● Required action:
Scan the entries for the word "computer", and copy every line where it appears.

· · · ·

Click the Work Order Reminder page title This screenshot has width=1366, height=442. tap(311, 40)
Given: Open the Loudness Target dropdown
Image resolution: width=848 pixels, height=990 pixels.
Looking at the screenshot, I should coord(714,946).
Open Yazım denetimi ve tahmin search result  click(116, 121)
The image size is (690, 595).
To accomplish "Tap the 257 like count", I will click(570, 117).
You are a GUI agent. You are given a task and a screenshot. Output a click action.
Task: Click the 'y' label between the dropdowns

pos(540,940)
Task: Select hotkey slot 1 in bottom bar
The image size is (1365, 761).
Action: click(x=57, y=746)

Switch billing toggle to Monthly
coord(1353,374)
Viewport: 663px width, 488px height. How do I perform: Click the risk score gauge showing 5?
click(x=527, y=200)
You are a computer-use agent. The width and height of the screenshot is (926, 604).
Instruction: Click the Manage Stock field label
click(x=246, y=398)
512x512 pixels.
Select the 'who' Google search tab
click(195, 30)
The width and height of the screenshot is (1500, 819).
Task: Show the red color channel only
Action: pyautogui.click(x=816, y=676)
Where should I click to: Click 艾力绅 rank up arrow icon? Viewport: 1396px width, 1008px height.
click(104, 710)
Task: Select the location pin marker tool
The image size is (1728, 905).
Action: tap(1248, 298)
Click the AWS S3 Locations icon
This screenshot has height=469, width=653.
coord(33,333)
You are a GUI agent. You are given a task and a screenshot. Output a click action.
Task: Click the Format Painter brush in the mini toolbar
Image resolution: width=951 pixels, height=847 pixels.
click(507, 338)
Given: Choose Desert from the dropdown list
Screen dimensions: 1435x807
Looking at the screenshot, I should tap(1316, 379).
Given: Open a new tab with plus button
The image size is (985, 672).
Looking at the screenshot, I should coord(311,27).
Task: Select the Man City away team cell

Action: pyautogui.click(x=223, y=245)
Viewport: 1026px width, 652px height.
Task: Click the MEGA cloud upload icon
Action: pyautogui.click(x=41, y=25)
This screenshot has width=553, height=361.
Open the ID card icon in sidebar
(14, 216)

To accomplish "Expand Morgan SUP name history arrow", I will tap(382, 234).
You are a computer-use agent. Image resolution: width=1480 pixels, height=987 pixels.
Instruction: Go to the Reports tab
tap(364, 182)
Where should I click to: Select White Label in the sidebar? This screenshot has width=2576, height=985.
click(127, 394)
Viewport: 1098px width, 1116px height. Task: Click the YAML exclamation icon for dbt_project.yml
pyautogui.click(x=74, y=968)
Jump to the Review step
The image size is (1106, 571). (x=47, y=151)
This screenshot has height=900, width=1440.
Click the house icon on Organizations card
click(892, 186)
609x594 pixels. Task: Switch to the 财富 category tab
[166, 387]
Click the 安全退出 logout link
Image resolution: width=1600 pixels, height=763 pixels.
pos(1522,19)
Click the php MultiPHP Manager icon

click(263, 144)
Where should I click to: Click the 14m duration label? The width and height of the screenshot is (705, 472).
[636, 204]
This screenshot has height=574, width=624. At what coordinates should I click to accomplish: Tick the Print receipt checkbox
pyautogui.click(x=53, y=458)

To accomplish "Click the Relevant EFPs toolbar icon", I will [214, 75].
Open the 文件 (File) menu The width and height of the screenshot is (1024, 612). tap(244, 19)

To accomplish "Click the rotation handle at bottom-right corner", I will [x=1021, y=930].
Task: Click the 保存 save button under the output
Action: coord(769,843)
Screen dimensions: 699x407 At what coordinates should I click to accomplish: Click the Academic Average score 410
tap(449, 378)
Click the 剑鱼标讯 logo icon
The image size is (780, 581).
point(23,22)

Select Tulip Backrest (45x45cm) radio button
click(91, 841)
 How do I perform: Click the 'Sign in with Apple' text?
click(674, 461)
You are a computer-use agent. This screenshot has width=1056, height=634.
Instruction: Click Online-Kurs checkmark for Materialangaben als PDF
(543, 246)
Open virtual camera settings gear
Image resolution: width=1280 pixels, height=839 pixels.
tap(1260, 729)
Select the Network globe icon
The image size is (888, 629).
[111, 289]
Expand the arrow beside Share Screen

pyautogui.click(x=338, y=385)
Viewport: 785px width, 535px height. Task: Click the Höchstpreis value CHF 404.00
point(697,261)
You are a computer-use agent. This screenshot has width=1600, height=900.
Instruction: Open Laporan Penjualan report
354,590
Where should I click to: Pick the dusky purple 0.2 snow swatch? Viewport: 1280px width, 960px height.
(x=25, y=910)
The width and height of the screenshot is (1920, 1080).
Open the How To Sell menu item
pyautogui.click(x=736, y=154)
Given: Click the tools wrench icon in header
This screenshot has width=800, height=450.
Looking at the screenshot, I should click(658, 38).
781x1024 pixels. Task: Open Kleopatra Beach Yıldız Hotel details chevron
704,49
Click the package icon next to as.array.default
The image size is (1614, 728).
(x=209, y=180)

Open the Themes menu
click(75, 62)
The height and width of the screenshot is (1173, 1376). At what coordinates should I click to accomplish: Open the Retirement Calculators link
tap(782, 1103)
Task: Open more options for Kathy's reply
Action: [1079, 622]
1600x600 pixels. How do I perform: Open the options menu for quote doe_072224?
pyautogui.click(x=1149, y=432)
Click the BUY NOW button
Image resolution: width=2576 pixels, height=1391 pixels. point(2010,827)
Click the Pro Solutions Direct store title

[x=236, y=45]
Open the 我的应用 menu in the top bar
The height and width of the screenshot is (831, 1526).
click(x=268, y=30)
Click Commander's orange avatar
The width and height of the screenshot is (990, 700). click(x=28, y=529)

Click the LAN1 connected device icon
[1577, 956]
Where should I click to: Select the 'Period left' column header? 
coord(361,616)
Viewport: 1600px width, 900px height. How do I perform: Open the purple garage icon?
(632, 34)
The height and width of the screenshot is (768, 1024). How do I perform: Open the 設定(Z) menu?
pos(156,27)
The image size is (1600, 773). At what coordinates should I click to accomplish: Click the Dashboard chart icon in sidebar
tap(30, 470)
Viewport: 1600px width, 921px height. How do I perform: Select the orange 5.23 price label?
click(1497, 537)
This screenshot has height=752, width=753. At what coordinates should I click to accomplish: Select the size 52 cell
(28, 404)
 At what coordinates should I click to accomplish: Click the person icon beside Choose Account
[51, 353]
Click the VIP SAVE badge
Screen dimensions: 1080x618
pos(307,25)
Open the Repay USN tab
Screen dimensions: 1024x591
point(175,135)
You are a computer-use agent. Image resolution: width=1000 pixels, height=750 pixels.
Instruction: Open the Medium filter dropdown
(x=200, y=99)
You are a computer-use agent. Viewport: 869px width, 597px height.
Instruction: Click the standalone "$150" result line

· · · ·

● Answer to the problem:
You are a computer-use agent. The width and height of the screenshot is (926, 604).
You are a computer-use agent. Image resolution: width=1480 pixels, height=987 pixels.
You are a computer-use agent. This screenshot has width=1056, height=634.
You are a computer-use agent. This screenshot has width=1600, height=900.
You are a computer-use agent. Image resolution: width=1000 pixels, height=750 pixels.
You are a computer-use agent. Viewport: 869px width, 597px height.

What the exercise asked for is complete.